1953-57 was the heyday for magazine-based science fiction. There were nearly forty periodical publications coming out monthly/bimonthly/quarterly. It also marked the highwater mark for a long time for women’s participation in science fiction. With so many magazines hungry for content, the barriers to entry were much lower. Plus, women had gotten into fandom in a big way in the era just preceding, and the backlash to women “intruding” into a largely masculine domain did not climax until later in the decade.
So we had plenty of material to choose from. 350 stories. Talk about a bonanza!
We often hear about the lousy job of the slush reader, who has to wade through hundreds of submissions to find the one good story fit to print. I got to be a slush reader for whom every story was one good enough to be published. Instead of a 100:1 bad to good ratio, I had a 5:1 good to bad ratio!
That was a fun summer of reading.
I learned so much about this classic world of science fiction that summer. I got to explore the prime of Margaret St. Clair’s career, who, writing as “Idris Seabright”, penned some of the most peculiar and haunting SF ever to grace the pages of The Magazine of Fantasy and Science Fiction. I revisited the work of Evelyn E. Smith, who wrote some of the best pieces that appeared in Galaxy’s amazing first half-decade. I discovered the pre-“Seth” career of SF-writer-turned-spiritualist Jane Roberts, who wrote with a wry bitterness that seared the page. I marveled at the brilliance of the first story by Madeleine L’Engle, who hit one out of the park long before she ever sold the first Wrinkle in Time book.

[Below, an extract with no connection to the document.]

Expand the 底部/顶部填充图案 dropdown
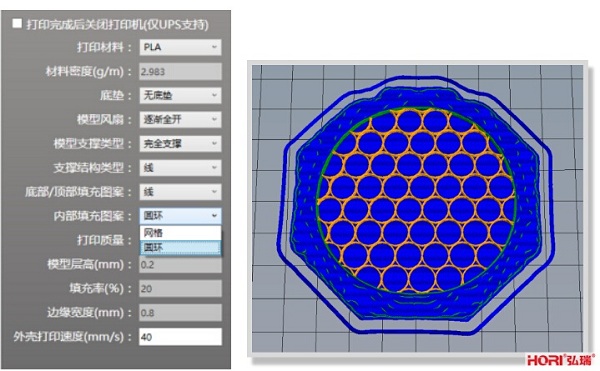This screenshot has width=600, height=371. click(x=180, y=192)
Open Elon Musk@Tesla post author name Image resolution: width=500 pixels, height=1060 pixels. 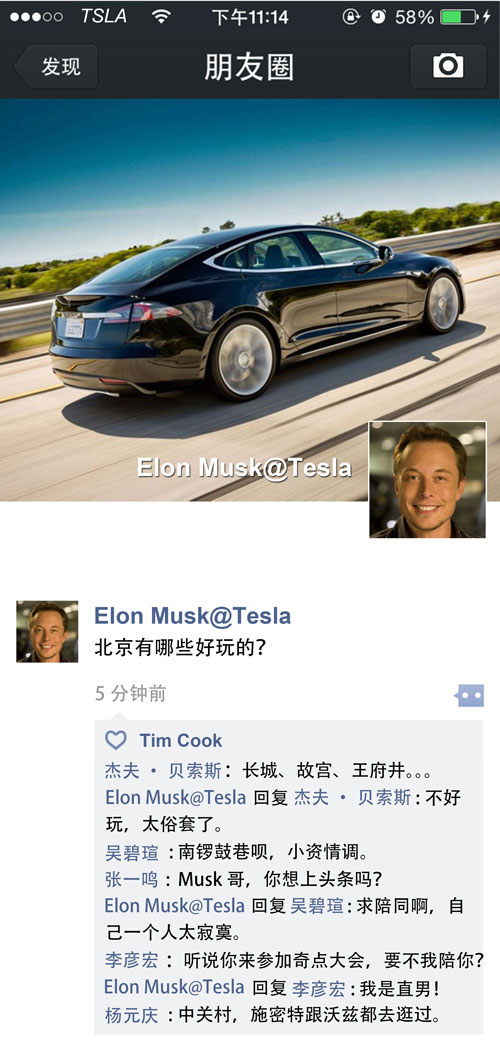[x=193, y=616]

I also discovered names I’d never heard before: Ruth M. Goldsmith, who penned just two stories before moving on to other pastures, of which “Moonshine” was a touching, comedic wonder that we had to include; Hungarian-born Garen Drussaï, who wrote a few pieces for F&SF, then disappeared, but left us the sly vignette, Women’s Work, as part of her legacy; April Smith, about whom we know virtually nothing, save that her “Birthright” is one of the most poignant stories of the classic era.
There were other names, too. Some familiar, like Mari Wolf, whom I’d only known through her fan column in Imagination; Doris Pitkin Buck, who’d already appeared in the first volume of Rediscovery, but whose work was so good that we chose an earlier story of hers for the second; Carol Emshwiller: the writing half of the author/artist married duo. Others were completely new to me: Thelma D. Hamm, whose work always had a touch of horror; and Alice Eleanor Jones, whose “Miss Quattro” was anything but horrific. Miriam Allen DeFord, Leah Bodine Drake, Leigh Brackett, Ann Warren Griffith–all wrote compelling works we had to include, making this volume half again as long as our first one.
That doesn’t even count all the others, women like Kitty Marcuse, Mildred Clingerman, and Shirley Jackson, who all wrote fine pieces, but for whom we simply didn’t have the room. Maybe if we cover the same period in a later volume…
And then, of course, there are all the wonderful current authors who offered up contextualizing afterwords for these tales, each worthy pieces in and of themselves.
Getting to meet, through their writings, all of these amazing authors, was my favorite bit in making Rediscovery: Science Fiction by Women, Volume 2 (1953-1957)…next to getting to share it with all of you, of course!
Gideon lives in San Diego with his writer/editor wife, their polymath artist daughter, a California King snake, and their keeper, a gray cat named Anthy.